The fiftieth issue of The Believer is out and has a couple of pieces on international fiction.

The review of Havana Noir from Akashic Books is available online in full, and ends with a decent enough recommendation: “In Havana Noir, better than half the stories are truly gripping, and all of them resuscitate a dark Havana that seethes beneath the idealized island of our imagination.”

Unfortunately the review of Victor Segalen’s Steles is not, but the available excerpt captures what’s so intriguing about Segalen:

When Victor Segalen first printed Stèles in Beijing in 1912, the Republic of China had just been formed, ending two millennia of dynastic rule. When he expanded and republished the book in Paris in 1914, the Western powers were on the verge of successive world wars that would effectively end their colonial system of governance. Five years later, Segalen was dead at the age of forty-one, from either suicide or a severe foot injury suffered while taking a walk in the woods.

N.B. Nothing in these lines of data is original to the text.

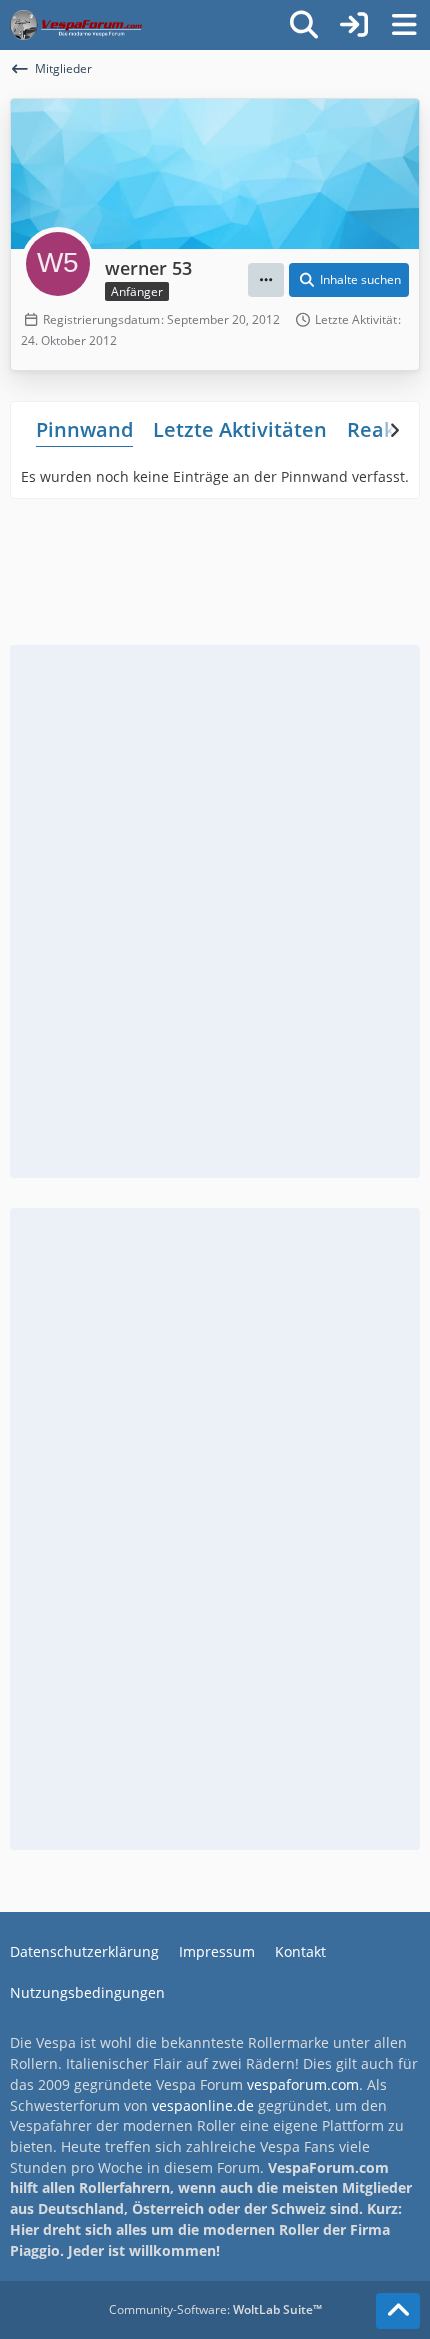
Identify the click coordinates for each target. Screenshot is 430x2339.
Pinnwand (84, 429)
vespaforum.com (303, 2084)
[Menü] (404, 25)
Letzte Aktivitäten (240, 429)
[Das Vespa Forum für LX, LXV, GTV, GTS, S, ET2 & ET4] (76, 25)
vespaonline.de (203, 2105)
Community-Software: (215, 2309)
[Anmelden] (354, 25)
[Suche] (304, 25)
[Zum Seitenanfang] (398, 2311)
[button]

So when Segalen refers to “the crumbling unsteadiness of the Empire,” it’s not entirely clear to which sovereignty he’s referring, a situation made even more confusing by the fact that he was a European living in China who wrote sections of Stèles in the voice of an imaginary emperor. If this is history as an allegory for the psyche, then Segalen—unlike many writers, adventurers, and hippies before and since—didn’t go to the East to find himself. Rather, he was committed to “the intoxicating eddies of the great river Diversity,” along with a desire to saturate himself in Chinese culture.

Finally, there’s a review of Jenny Erpenbeck’s The Book of Words that has a great opening: “The Book of Words is a sinisterly lyrical novel.”